Biomedical Chromatography | 2000
Kenneth S. Bauer; Richard M. Lush; Michelle A. Rudek; Carolyn Shih; Edward A. Sausville; William D. Figg
UCN-01, 7-hydroxystaurosporine, is an antagonist of protein kinase C, as well as causing cell cycle arrest. We developed and validated an HPLC assay method for the quantitation of UCN-01. Plasma and saliva standard curves were prepared at concentrations ranging from 0.2 to 20.0 microgram/mL and 4.0 to 200.0 ng/mL, respectively. The sample preparation consisted of acetonitrile precipitation. Separation was accomplished on a phenyl column and a C-18 precolumn insert utilizing a gradient-profile consisting of ammonium acetate and acetonitrile. UV detection was set at 295 nm for UCN-01 and 323 nm for umbelliferone, the internal standard. For fluorescence detection, excitation occurred at 290 nm, while emission was at 400 nm.
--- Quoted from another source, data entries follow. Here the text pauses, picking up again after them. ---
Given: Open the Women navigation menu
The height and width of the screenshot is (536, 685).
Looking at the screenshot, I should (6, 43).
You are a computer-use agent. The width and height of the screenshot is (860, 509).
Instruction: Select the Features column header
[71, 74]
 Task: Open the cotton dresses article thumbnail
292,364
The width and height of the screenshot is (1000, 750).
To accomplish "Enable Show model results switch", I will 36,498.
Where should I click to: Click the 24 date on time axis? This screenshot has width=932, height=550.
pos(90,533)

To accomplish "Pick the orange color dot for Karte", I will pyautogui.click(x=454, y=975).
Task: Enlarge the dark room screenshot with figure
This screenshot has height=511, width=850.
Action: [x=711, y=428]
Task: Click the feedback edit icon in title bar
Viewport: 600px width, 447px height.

The retention times were around 4 min for umbelliferone and 9.1 for UCN-01. Inter- and intra-assay errors of accuracy were less than 7. 0% and 10.7%, respectively, for the plasma standard curve and less than 7.1% and 6.7%, respectively, for the saliva standard curve. The recoveries of UCN-01 and umbelliferone from saliva were 81.4 +/- 0. 9% and 106.3 +/- 10.2%, respectively. The recovery of UCN-01 from plasma was 97.9 +/- 7.1% and for umbelliferone was 103.3 +/- 2.3%. This method is suitable for quantifying UCN-01 in patient samples and further characterizing the clinical pharmacology of this compound. Published in 2000 by John Wiley & Sons, Ltd.